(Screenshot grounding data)
+ + +

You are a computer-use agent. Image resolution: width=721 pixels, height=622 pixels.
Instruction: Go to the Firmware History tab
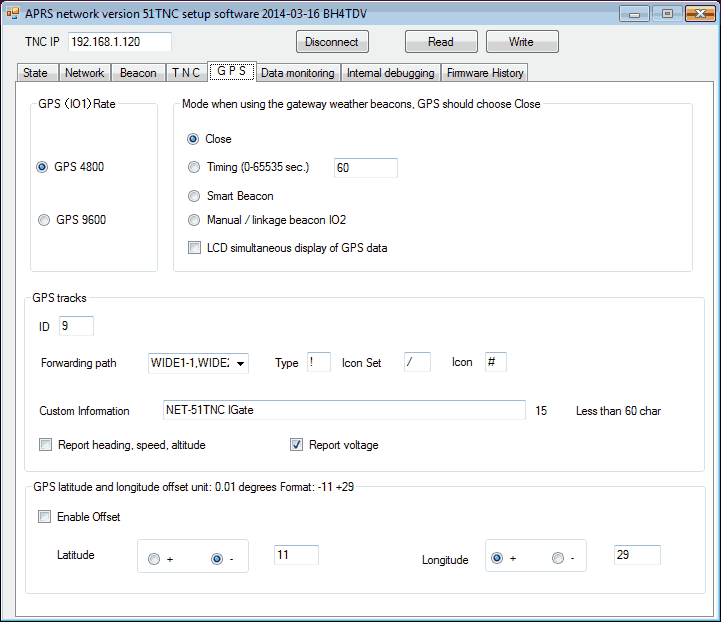(484, 73)
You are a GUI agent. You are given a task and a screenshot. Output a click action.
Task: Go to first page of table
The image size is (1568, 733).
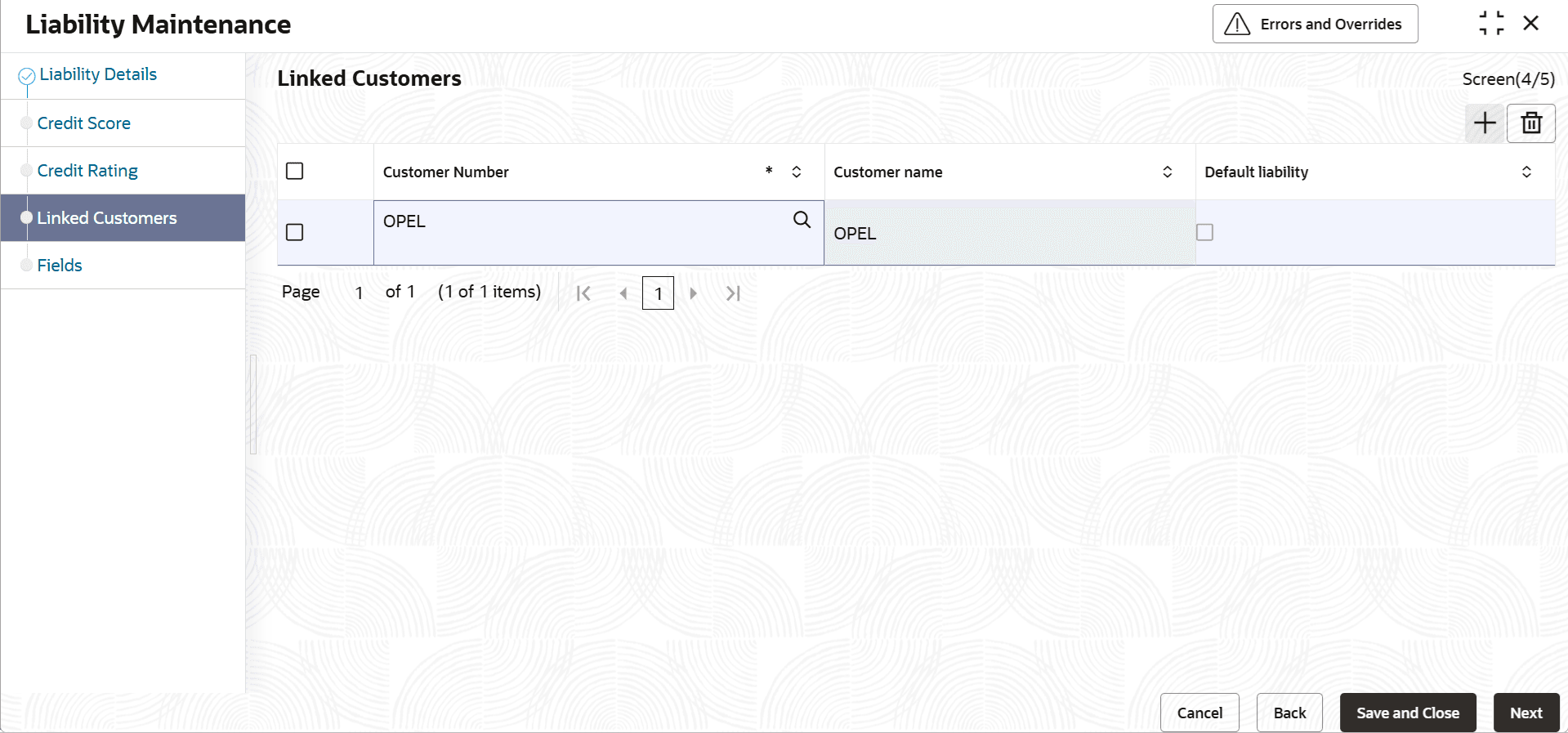tap(583, 293)
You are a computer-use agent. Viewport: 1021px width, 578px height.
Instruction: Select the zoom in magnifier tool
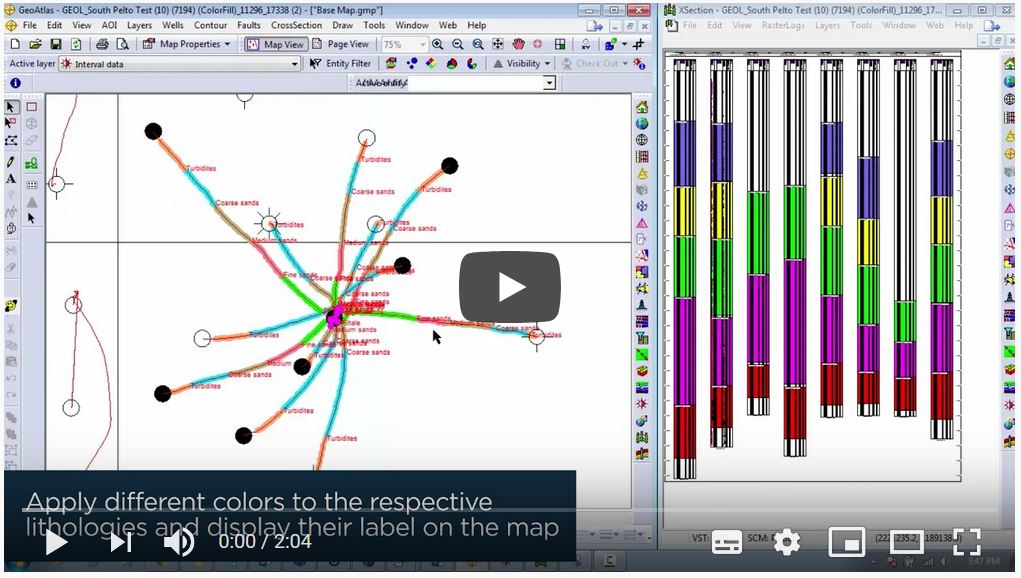(438, 45)
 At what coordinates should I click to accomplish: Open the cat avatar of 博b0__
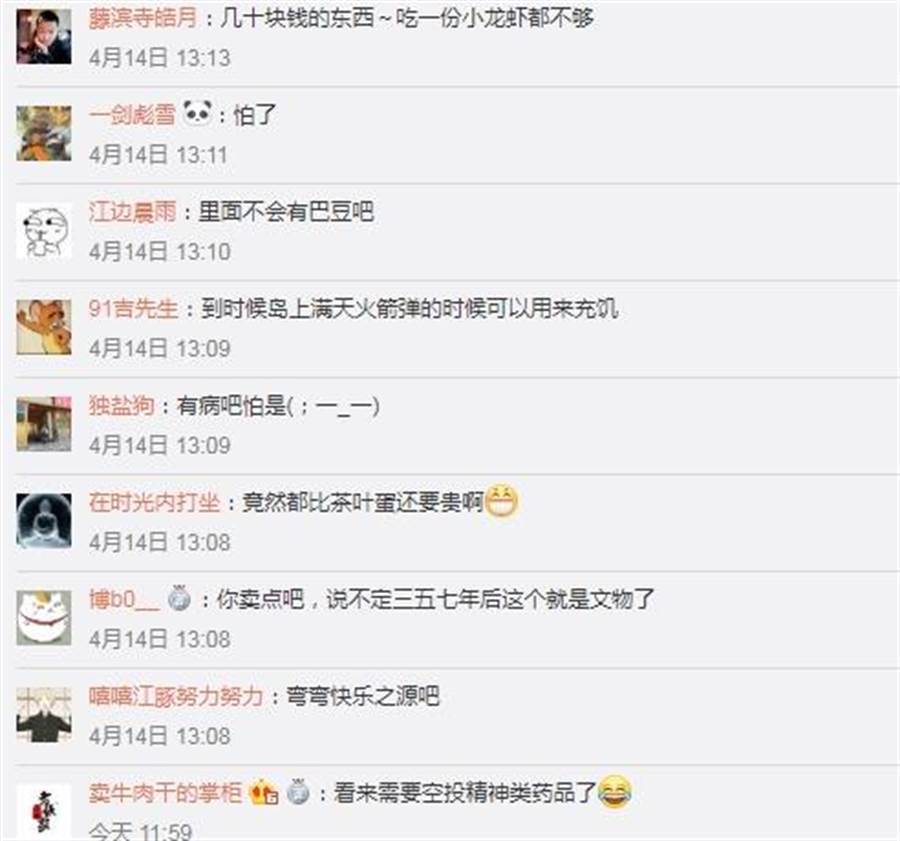tap(44, 618)
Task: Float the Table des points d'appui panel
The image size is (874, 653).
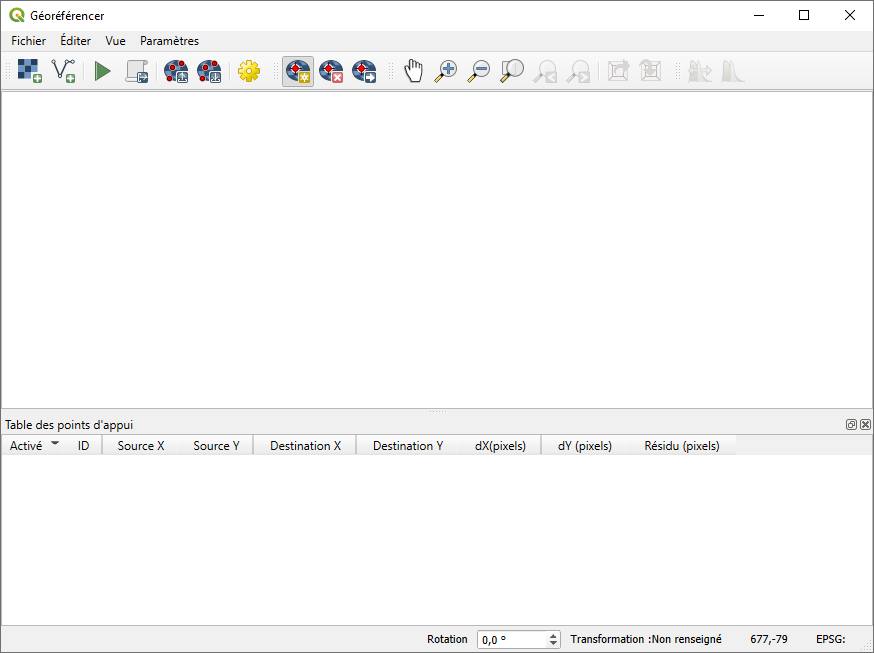Action: coord(851,425)
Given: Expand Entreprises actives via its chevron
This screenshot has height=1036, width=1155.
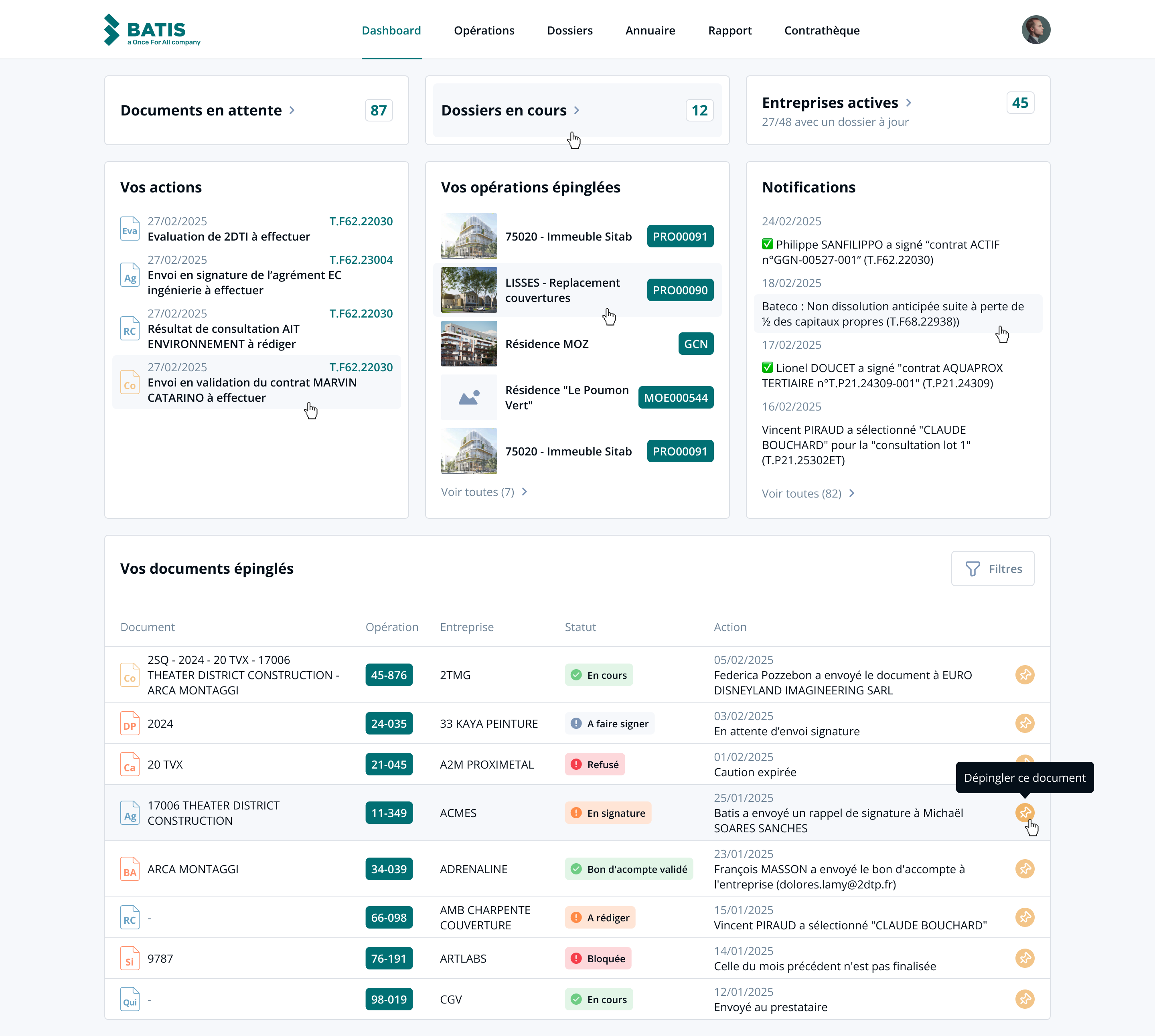Looking at the screenshot, I should coord(908,103).
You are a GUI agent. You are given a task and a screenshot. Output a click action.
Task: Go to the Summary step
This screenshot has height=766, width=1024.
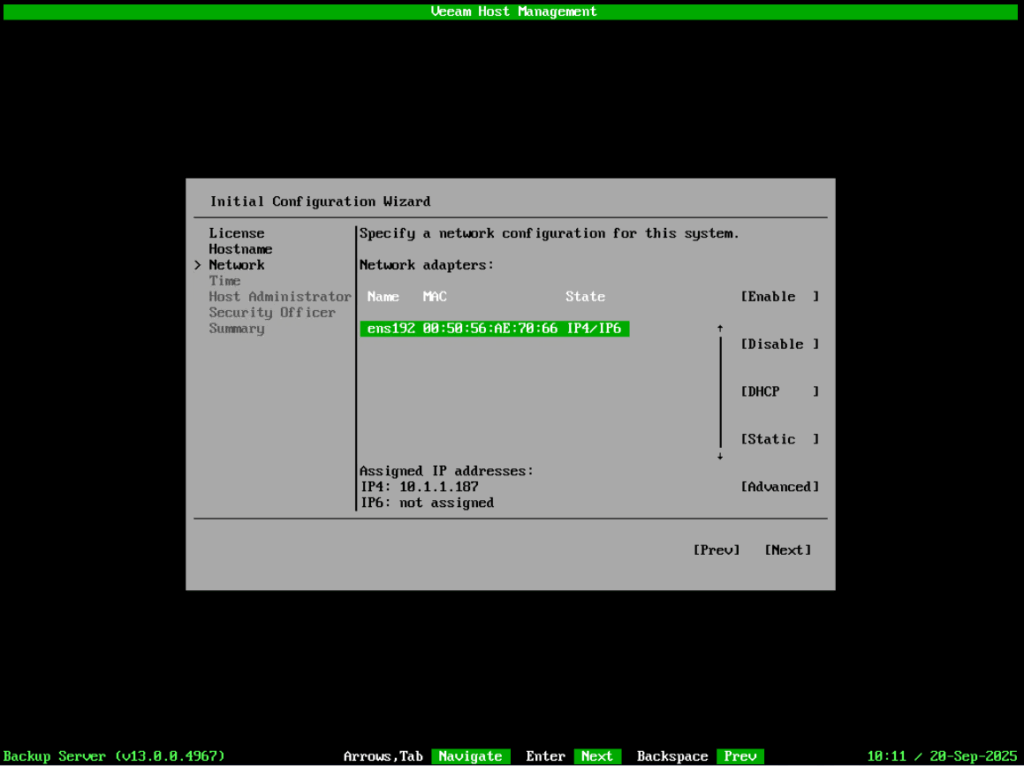tap(236, 329)
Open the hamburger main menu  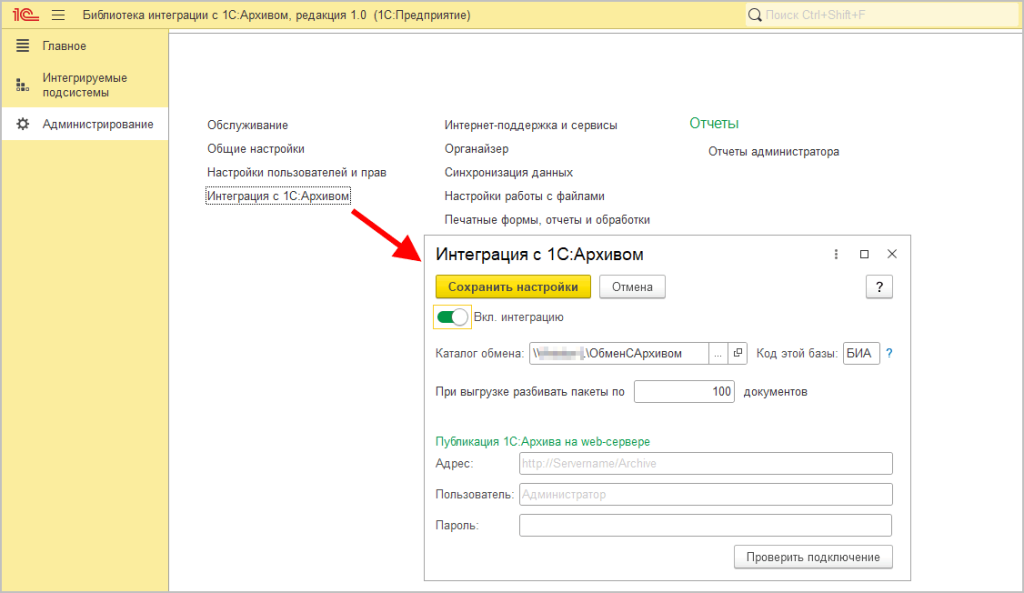[58, 15]
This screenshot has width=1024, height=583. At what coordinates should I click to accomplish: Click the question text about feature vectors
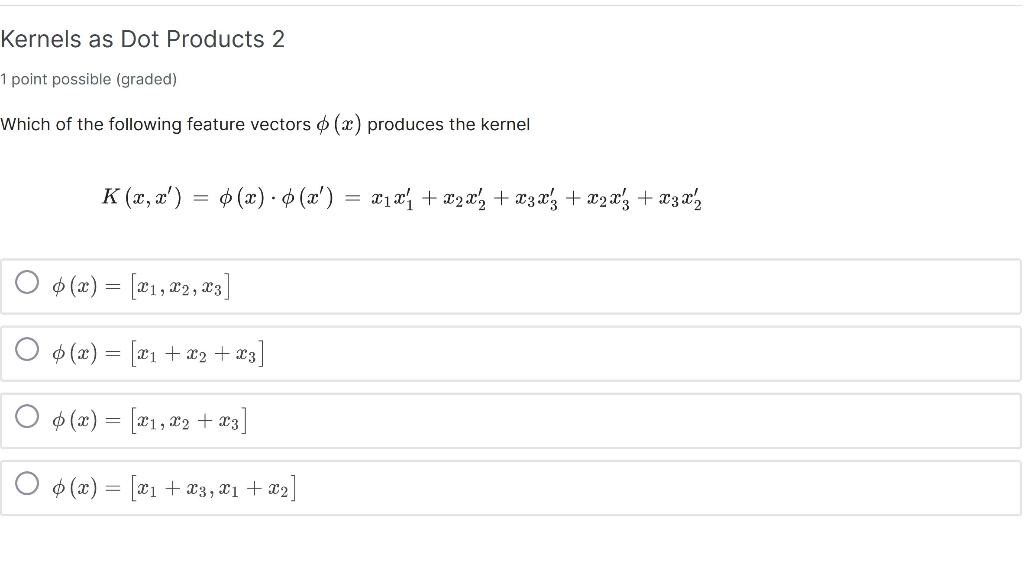pos(265,124)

+ + +

▸ ASSIGNMENT
The response must repeat exactly the lines above from the one with "Given: Expand Entreprises" through the one with "Task: Go to the Summary step", including both, and must contain no pictures and no other text.

▸ RESPONSE BELOW
Given: Expand Entreprises actives via its chevron
This screenshot has height=1036, width=1155.
Looking at the screenshot, I should coord(908,103).
You are a GUI agent. You are given a task and a screenshot. Output a click action.
Task: Go to the Summary step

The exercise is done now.